* Start *
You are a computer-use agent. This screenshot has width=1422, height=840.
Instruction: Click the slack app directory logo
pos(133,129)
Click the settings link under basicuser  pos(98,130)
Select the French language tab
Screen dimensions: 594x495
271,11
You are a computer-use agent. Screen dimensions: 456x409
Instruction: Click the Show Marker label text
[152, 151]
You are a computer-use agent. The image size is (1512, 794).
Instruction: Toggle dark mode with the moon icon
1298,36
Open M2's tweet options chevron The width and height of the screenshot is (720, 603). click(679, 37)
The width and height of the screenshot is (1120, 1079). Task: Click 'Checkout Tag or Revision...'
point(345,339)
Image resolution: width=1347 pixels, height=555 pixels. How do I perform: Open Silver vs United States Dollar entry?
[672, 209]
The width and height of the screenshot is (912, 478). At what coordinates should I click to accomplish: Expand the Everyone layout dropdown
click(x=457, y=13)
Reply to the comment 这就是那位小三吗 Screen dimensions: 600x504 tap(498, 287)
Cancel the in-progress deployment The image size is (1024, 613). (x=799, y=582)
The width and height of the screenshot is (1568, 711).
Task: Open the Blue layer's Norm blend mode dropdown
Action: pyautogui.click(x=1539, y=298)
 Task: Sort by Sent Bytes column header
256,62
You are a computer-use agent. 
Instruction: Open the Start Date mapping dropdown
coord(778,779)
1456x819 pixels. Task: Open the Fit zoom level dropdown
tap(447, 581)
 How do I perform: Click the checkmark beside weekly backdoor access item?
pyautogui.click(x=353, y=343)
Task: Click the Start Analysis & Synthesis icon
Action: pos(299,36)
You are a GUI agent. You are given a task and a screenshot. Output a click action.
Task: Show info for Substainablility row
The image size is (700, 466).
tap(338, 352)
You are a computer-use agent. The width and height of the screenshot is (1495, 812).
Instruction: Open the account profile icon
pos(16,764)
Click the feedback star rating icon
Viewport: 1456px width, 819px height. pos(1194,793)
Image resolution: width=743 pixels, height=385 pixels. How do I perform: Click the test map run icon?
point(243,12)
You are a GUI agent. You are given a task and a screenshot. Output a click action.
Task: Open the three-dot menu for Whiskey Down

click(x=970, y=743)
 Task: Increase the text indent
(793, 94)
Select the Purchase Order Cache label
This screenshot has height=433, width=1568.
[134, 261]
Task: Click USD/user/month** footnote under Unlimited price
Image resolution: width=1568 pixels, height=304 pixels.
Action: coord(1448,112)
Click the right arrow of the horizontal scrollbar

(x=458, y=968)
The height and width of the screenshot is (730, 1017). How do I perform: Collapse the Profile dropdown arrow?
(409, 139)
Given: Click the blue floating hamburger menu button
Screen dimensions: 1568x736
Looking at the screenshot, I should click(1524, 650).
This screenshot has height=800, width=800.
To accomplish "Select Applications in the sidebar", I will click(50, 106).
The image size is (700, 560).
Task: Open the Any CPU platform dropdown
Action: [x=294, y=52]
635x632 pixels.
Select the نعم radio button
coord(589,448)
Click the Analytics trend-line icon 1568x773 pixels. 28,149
* End *
### WHAT IS ASKED
Scale everything from the line containing "Task: Sort by Sent Bytes column header" down to the line containing "tap(447, 581)", and reproduce only those lines with the requests included. Multiply each coordinate in the answers by 0.25 and round to whole numbers, with halves rounding up.

### WORKED SOLUTION
 Task: Sort by Sent Bytes column header
64,16
You are a computer-use agent. 
Instruction: Open the Start Date mapping dropdown
coord(195,195)
1456x819 pixels. Task: Open the Fit zoom level dropdown
tap(112, 145)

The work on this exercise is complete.